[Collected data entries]
--
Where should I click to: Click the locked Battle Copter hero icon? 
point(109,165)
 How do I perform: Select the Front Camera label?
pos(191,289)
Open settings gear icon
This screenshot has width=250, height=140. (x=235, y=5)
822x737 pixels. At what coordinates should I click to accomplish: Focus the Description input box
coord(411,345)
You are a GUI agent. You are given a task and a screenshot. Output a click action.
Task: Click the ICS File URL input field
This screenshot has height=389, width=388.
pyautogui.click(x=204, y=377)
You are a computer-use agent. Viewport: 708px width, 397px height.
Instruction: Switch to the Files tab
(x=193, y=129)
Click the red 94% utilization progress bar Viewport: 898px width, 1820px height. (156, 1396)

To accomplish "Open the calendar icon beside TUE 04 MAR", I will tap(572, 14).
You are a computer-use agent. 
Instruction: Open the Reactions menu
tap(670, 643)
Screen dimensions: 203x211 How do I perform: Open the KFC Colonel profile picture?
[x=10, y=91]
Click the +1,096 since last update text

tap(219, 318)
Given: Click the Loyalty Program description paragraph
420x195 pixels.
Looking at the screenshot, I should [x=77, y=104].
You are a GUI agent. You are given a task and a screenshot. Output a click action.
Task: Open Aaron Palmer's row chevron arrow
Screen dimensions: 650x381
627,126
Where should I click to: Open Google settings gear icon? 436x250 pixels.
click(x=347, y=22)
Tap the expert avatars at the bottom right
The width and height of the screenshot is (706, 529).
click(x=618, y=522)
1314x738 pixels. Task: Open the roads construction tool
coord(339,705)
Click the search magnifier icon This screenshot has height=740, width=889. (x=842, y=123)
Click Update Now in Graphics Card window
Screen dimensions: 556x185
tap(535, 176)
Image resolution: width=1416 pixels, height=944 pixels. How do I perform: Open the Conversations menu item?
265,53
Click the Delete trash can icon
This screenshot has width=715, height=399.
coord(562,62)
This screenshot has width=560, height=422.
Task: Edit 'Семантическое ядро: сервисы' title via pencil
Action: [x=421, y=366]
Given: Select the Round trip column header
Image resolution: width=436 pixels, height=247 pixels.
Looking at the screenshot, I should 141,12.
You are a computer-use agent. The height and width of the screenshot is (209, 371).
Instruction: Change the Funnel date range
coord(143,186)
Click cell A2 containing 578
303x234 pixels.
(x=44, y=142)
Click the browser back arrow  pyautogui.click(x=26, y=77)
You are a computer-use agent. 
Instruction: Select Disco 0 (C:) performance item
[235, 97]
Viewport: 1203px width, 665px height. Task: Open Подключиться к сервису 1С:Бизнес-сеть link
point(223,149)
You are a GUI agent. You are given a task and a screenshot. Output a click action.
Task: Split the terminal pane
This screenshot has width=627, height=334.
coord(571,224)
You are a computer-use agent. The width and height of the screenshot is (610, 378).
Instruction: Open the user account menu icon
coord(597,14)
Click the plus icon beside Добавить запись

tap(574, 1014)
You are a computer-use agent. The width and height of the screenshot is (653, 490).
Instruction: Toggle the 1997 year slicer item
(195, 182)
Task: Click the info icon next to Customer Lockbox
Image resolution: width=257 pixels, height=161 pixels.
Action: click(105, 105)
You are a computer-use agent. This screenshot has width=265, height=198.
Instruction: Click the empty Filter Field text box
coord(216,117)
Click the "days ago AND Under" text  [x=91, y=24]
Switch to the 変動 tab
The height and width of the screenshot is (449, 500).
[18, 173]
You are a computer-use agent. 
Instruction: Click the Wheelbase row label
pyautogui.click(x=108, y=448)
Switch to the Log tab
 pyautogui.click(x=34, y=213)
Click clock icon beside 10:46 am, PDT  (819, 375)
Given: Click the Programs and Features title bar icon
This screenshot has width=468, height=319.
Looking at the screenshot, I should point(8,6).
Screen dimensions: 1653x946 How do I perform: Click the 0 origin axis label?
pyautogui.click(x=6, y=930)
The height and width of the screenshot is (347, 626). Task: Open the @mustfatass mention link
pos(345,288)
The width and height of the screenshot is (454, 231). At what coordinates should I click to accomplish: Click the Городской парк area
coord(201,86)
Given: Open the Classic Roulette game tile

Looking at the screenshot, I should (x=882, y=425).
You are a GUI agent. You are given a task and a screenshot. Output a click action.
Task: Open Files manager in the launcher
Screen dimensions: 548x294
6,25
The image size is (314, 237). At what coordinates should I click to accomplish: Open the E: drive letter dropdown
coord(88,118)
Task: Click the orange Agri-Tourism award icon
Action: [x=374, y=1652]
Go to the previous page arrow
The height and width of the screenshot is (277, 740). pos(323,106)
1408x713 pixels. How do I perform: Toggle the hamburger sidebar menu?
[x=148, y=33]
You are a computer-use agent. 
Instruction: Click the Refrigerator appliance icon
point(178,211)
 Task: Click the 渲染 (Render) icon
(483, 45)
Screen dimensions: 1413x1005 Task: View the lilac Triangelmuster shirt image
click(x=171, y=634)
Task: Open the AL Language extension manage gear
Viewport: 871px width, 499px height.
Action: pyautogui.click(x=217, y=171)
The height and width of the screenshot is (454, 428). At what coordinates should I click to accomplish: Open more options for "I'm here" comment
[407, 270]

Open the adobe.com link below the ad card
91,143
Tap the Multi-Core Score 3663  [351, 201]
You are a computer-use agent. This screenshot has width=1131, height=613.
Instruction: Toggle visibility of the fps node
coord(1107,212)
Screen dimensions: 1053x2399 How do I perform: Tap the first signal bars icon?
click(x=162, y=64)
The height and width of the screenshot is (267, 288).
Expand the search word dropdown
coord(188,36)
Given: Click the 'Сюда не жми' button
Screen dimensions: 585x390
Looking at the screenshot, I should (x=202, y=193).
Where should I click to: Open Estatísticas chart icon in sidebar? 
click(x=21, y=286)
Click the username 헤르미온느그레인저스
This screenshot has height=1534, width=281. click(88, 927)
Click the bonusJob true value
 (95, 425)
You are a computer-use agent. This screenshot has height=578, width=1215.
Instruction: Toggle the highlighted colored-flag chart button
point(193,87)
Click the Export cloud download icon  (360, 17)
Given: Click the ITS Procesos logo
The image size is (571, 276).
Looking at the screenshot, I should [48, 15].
--
- _EXERCISE_
Pull out each line of the entries that contains "computer".

- _RESPONSE_
You are a computer-use agent. Viewport: 708px width, 397px height.
You are a computer-use agent. 
You are a computer-use agent. The height and width of the screenshot is (209, 371).
You are a computer-use agent. 
You are a computer-use agent. The width and height of the screenshot is (610, 378).
You are a computer-use agent. The width and height of the screenshot is (653, 490).
You are a computer-use agent. This screenshot has width=265, height=198.
You are a computer-use agent. 
You are a computer-use agent. 
You are a computer-use agent. This screenshot has width=1131, height=613.
You are a computer-use agent. This screenshot has height=578, width=1215.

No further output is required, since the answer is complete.